As for those who initially appear to be headed straight for Hell, they also battle through a similar trial. Ultimately they may succumb to that within themselves which is evil; preferring the evil they know to the absence of evil which they cannot accept. This issue receives detailed attention in relation to one of the original group of nine characters, but not before a new character named Dorothy joins the group. Dorothy is a spousal abuse victim who was well on her way to Hell but who eventually joined the motley crew on their journey.

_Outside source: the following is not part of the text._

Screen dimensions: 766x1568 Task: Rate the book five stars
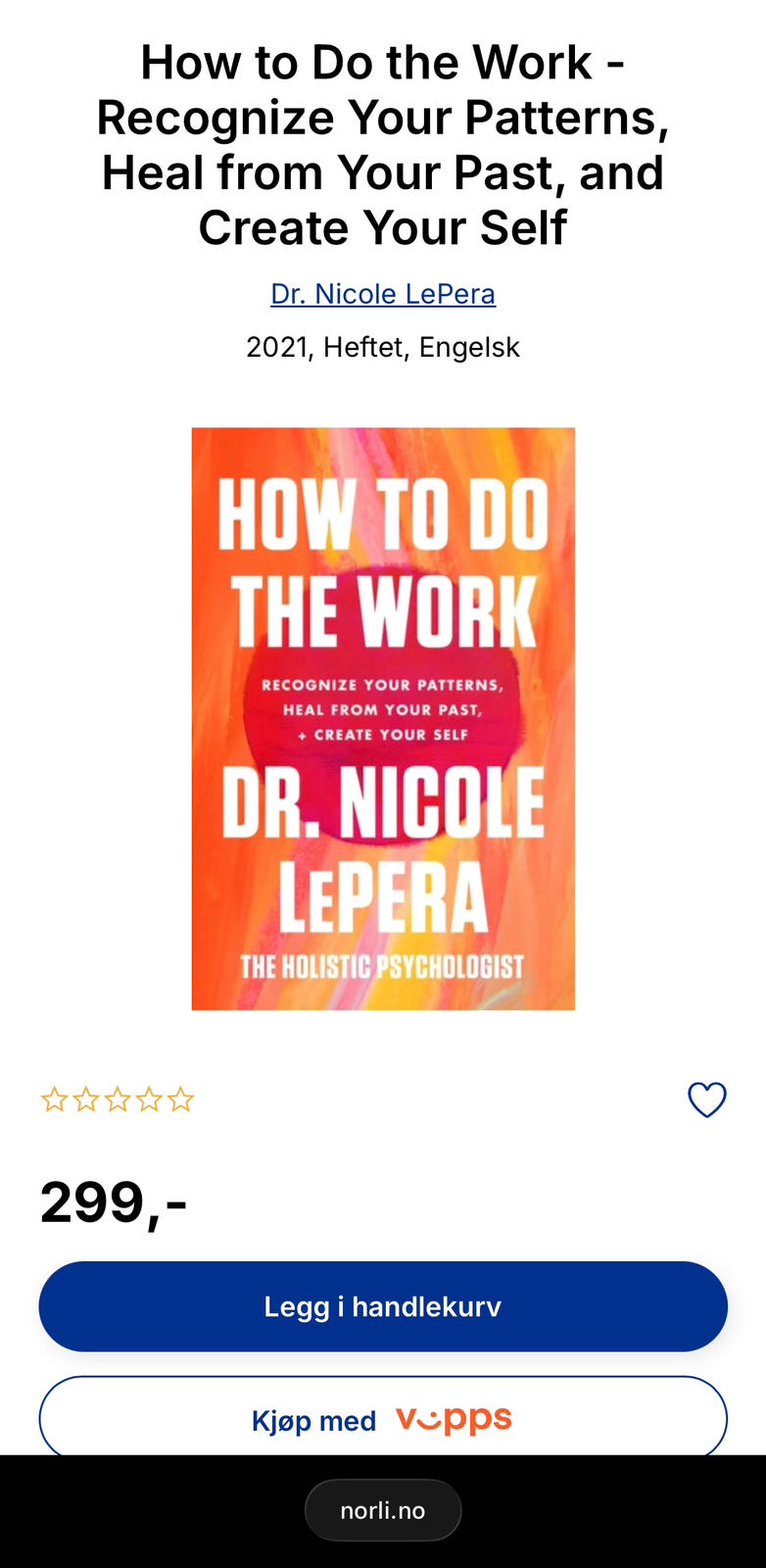(180, 1100)
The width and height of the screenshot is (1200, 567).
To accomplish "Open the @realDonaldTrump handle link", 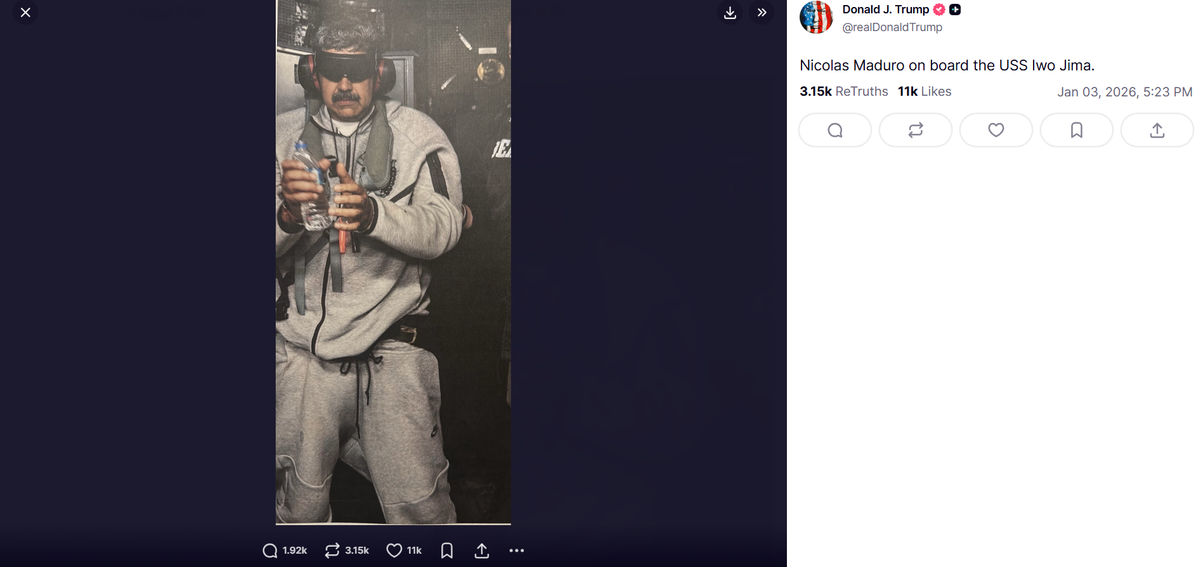I will (892, 27).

My favorite character in the group is 85 year old Jane McCormick (a rich, sophisticated, unkind, snobbish, widowed, fundamentalist Baptist) who had done more than most in her earthly existence to 'earn her salvation.' Poor lady! Thank God she was already reformed by the time the Muslim Abdul joined the group. Dorothy and Abdul's addition to the group took the total to eleven, but by the end of the book only ten travelers arrive at the next stage of their journey.
There is enough in the story to challenge both the fantasy reader and ardent Christian theologians of all persuasions, as well as provide a challenge to those whose ultimate god is their own superior knowledge of what is and is not. The main characters are an assortment of religious and neo-religious folk and it is interesting to see how the author deals with the characters, their religious beliefs and their character flaws.
If you can get beyond your 'theological' perspectives, I think that you will find this an interesting book to read if only to understand a little more about human nature.